La « fuzzy logic », ou logique floue : telle est la branche d’intelligence artificielle sur laquelle Medical Intelligence Service a basé son outil d’aide au diagnostic, Medvir. Initialement conçu pour le triage des patients en situation d’urgence, Medvir comporte désormais plusieurs modules, dont la médecine générale et la prévention.
Health&Tech Intelligence a pu s’entretenir avec le fondateur de Medical Intelligence Service, le Dr Loïc Etienne, à l’occasion du congrès des Urgences, le 1er juin 2017.
« Fuzzy logic » : proposer des hypothèses diagnostiques à partir des déclarations du patient
Loïc Etienne explique que la « fuzzy logic », ou logique des flux, est une branche de l’intelligence artificielle qui permet de modéliser des probabilités de façon non binaire. Concrètement, sur le plan médical, la « fuzzy logic » permet de modéliser des hypothèses diagnostiques à partir d’un entretien clinique.
Pour Loic Étienne, la « fuzzy logic » n’a pas les limites d’autres branches de l’IA comme les réseaux bayesiens, qui n’arrivent pas à prendre de décision quand les données sont trop nombreuses, ou le deep learning, dont les systèmes d’aide à la décision ne sont capables d’apprendre que ce qu’ils connaissent déjà.
Premiers résultats, étude clinique à venir
Medvir a été testé auprès de 400 patients des urgences de l’hôpital Lariboisière. 87 % des hypothèses proposées par le logiciel concordaient avec le diagnostic final.
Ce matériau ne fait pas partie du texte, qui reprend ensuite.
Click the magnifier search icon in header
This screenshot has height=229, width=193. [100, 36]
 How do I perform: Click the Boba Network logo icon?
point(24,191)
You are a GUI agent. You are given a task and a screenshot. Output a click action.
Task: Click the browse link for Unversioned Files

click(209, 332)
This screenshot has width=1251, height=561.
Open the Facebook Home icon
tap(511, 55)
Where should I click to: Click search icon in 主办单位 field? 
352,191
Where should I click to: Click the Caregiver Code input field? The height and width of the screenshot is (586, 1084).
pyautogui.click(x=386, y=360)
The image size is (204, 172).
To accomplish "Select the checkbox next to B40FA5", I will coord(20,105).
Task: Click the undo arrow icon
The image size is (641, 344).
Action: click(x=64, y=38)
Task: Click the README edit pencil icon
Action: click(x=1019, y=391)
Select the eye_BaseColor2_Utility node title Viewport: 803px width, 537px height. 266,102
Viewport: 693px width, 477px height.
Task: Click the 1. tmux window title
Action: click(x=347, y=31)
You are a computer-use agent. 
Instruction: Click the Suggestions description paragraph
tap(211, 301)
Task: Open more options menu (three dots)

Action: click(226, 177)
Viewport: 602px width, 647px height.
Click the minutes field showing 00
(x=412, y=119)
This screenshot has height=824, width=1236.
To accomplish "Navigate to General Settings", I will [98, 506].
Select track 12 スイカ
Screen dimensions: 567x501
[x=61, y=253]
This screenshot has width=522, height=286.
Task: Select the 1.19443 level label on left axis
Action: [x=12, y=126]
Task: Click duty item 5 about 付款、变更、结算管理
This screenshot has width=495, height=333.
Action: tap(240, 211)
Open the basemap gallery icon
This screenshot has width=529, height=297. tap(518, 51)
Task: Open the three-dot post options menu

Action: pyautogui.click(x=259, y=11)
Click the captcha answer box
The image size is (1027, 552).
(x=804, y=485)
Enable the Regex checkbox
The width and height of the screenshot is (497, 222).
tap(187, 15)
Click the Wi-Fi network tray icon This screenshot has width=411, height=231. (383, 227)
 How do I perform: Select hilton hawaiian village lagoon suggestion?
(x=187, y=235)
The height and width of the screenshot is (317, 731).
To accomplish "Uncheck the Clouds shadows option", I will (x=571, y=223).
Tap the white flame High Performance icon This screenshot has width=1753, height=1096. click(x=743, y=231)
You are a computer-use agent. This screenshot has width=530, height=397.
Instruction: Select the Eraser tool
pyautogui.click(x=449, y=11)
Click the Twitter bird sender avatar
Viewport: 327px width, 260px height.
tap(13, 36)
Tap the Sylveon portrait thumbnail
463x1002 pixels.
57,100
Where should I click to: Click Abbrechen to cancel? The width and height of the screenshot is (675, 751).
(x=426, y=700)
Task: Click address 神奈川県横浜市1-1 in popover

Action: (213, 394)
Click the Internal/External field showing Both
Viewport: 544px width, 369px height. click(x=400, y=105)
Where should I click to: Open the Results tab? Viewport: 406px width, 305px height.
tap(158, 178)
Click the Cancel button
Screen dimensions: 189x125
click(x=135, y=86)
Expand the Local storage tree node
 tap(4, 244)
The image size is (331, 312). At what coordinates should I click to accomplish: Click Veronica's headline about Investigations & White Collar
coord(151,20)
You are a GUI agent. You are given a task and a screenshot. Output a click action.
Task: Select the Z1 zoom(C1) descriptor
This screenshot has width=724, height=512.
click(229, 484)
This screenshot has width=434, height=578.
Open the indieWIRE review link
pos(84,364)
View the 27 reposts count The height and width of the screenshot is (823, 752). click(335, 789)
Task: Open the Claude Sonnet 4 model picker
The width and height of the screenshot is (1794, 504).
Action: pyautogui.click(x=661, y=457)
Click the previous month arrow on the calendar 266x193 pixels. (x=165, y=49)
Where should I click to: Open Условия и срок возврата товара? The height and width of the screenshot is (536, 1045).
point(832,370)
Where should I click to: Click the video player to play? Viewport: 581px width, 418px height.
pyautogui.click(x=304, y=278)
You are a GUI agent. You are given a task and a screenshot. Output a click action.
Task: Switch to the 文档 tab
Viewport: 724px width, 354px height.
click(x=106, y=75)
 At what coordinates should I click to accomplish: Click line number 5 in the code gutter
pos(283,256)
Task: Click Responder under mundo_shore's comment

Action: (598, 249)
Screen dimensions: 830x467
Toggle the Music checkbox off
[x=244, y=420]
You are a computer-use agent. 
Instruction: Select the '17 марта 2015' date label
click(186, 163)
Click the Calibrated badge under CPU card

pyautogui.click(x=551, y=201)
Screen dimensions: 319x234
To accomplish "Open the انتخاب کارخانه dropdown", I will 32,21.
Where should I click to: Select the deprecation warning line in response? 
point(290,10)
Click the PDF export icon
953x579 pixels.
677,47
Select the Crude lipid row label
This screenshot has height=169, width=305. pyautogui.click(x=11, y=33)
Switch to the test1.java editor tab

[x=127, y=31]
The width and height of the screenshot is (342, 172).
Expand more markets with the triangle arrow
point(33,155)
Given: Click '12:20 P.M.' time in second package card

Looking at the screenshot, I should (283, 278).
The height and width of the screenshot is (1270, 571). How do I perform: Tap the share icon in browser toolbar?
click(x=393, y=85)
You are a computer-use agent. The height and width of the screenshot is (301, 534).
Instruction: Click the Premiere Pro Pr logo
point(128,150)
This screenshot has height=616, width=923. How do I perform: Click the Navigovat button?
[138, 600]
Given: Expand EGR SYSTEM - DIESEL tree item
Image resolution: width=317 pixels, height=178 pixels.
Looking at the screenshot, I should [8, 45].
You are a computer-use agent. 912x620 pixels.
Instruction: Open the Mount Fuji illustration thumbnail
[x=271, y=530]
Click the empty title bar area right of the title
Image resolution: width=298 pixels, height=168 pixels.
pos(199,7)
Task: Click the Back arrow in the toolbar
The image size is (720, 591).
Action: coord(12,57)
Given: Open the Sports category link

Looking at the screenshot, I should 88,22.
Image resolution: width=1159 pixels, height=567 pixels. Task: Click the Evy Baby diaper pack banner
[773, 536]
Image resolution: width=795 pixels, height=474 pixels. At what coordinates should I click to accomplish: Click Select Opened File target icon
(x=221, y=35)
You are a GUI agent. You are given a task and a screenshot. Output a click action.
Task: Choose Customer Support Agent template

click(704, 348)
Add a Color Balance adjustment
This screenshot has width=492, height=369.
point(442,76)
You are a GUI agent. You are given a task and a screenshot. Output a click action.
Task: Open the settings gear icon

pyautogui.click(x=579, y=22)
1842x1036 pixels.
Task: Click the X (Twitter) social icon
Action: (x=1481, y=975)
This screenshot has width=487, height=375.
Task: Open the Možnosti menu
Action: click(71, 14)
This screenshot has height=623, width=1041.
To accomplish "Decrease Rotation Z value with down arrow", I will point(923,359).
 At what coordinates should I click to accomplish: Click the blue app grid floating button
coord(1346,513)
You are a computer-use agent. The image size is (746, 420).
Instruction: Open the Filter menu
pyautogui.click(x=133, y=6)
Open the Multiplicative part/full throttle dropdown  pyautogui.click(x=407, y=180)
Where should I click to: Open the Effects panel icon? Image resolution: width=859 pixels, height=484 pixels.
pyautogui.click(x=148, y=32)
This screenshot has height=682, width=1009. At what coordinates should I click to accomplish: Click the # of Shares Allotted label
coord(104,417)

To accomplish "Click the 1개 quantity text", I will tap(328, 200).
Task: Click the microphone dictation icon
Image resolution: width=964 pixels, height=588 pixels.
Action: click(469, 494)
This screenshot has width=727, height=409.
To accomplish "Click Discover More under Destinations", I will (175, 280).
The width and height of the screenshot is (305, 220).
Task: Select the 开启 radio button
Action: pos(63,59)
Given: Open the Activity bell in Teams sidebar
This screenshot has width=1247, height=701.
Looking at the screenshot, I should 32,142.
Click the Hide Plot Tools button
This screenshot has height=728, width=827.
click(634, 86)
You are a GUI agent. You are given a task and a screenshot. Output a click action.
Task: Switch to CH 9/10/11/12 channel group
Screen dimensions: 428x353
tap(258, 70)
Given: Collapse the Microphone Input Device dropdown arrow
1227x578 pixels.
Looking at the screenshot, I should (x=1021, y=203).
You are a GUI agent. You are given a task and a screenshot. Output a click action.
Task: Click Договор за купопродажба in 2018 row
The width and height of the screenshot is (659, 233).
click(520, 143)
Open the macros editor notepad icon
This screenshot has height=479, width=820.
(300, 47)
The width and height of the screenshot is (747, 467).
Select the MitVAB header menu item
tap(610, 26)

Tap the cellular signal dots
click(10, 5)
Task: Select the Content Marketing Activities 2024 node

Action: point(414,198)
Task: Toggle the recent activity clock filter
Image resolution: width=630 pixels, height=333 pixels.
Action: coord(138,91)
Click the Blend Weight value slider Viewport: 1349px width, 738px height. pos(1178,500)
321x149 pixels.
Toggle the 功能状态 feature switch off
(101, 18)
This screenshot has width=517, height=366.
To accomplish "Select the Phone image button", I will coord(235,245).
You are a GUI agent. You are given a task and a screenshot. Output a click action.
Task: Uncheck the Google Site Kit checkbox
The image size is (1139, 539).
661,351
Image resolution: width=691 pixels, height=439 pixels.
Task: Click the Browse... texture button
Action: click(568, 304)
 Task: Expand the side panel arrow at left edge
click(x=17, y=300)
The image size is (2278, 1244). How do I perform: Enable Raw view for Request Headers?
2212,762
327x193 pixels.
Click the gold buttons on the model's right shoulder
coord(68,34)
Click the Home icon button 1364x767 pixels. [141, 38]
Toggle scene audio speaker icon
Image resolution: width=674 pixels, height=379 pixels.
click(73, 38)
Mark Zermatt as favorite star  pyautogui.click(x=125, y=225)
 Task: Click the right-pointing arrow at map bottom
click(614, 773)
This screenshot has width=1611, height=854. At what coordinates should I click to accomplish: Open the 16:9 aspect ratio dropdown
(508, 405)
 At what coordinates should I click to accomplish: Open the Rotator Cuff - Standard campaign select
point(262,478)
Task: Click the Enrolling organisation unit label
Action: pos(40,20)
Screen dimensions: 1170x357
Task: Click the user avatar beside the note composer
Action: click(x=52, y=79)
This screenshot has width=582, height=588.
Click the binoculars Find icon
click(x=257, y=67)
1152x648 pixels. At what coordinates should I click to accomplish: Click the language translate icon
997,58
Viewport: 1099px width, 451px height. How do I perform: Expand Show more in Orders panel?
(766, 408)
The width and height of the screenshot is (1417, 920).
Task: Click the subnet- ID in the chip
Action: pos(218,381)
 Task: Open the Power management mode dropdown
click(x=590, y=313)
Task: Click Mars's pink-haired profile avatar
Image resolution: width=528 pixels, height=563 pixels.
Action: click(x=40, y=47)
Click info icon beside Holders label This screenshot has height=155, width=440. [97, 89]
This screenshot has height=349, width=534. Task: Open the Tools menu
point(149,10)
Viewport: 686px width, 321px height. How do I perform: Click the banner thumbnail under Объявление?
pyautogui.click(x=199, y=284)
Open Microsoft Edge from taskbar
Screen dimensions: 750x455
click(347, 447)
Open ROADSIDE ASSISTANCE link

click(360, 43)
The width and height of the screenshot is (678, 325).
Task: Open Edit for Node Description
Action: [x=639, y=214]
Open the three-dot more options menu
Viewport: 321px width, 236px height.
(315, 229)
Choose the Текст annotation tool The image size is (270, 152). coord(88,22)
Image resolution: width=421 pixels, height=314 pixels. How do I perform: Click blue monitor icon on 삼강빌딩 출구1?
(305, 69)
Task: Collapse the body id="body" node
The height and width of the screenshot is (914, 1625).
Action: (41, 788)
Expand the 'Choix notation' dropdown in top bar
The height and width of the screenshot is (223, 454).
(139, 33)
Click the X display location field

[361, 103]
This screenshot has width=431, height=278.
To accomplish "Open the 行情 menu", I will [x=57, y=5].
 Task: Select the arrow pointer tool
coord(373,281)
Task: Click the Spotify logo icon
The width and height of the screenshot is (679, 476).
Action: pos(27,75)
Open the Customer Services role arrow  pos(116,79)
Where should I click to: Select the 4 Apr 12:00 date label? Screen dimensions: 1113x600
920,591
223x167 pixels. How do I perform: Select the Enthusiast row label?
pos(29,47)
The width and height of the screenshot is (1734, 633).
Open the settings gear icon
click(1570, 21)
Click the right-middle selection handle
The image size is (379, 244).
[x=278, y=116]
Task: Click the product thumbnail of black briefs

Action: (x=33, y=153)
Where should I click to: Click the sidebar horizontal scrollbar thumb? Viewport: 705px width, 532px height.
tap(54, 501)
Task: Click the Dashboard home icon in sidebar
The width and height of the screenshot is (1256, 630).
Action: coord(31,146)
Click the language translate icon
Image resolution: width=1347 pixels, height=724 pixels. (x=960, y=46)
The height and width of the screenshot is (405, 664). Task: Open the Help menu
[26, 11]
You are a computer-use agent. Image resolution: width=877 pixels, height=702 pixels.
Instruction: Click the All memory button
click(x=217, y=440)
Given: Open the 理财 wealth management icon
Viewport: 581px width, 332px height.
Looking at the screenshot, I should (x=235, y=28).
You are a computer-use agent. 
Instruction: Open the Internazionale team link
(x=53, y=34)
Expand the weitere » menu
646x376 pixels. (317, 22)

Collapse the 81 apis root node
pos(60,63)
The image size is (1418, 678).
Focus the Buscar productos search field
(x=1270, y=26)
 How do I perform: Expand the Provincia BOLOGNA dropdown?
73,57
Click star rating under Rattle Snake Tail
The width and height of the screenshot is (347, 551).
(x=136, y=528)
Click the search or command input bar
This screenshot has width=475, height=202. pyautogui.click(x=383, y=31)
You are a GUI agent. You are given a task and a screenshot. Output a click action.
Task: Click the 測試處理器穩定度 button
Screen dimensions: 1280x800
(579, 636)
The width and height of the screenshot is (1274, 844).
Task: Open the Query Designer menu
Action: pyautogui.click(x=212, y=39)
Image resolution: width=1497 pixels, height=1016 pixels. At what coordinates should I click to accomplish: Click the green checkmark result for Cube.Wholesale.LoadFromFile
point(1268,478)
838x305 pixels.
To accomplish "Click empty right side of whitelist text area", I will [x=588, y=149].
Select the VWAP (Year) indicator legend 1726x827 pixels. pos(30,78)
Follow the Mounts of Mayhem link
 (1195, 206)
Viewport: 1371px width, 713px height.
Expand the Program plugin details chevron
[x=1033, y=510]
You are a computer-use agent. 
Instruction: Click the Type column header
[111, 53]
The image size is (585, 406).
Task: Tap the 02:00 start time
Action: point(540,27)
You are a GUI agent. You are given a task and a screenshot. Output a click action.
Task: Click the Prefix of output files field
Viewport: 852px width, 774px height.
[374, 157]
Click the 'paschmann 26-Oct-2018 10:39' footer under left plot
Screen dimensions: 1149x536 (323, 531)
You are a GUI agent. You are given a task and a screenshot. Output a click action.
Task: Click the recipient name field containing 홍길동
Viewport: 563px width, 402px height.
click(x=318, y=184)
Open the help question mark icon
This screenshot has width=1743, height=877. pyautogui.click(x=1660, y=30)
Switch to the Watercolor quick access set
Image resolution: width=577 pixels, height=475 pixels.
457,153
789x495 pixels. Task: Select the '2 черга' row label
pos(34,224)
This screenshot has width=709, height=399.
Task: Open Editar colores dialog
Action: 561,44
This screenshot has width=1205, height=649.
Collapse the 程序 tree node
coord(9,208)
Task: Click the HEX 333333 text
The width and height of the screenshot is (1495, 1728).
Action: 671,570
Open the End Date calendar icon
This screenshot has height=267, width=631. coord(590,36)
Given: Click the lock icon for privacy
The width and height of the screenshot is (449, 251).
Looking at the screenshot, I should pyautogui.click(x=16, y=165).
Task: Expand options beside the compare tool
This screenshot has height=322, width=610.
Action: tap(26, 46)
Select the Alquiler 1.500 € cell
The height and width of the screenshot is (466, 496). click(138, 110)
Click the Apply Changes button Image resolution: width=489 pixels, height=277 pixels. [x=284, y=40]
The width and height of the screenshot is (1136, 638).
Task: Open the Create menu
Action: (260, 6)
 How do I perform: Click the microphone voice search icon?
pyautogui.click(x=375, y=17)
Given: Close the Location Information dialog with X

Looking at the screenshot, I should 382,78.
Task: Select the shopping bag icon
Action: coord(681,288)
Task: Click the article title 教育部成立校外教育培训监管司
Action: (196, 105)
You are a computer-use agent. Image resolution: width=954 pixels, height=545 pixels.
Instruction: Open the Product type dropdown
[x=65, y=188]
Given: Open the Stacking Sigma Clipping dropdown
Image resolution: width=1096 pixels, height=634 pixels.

Un test en double aveugle, avec un box équipé et un box non équipé de la solution, sera réalisé, toujours dans ce même service, en juillet 2017.
Medvir est un dispositif médical de classe I et son processus de certification est en cours.
Une base diagnostique large, des usages en médecine de ville et à l’hôpital
Medvir comprend plusieurs modules :
- urgences, avec 350 diagnostics ;
- médecine générale, avec 750 diagnostics ;
- prévention, avec 60 diagnostics ;
- bien-être, qui permet des autodiagnostics.
Medical Intelligence Service prévoit de commercialiser sa solution auprès des :
- services d’urgences, à destination par exemple des infirmiers d’accueil et d’orientation (régulation). L’outil n’est toutefois pas encore interfacé avec les DPI ;
- cabinets de médecins généralistes ;
- mutuelles et assureurs, pour le module prévention ;
- collectivités locales, dans les bassins de vie touchés par la désertification médicale. L’interrogatoire pourrait être effectué par un infirmier, qui enverrait ensuite le compte rendu à un médecin situé à distance.
Modèle économique
Le logiciel est proposé aux assureurs et mutuelles sous forme de licence d’exploitation.
Pour les hôpitaux, la tarification dépend du nombre d’utilisateurs et de consultations.
Côté entreprise, Visiomed a pris une participation de 14,29 % dans Medical Intelligence Service en décembre 2015.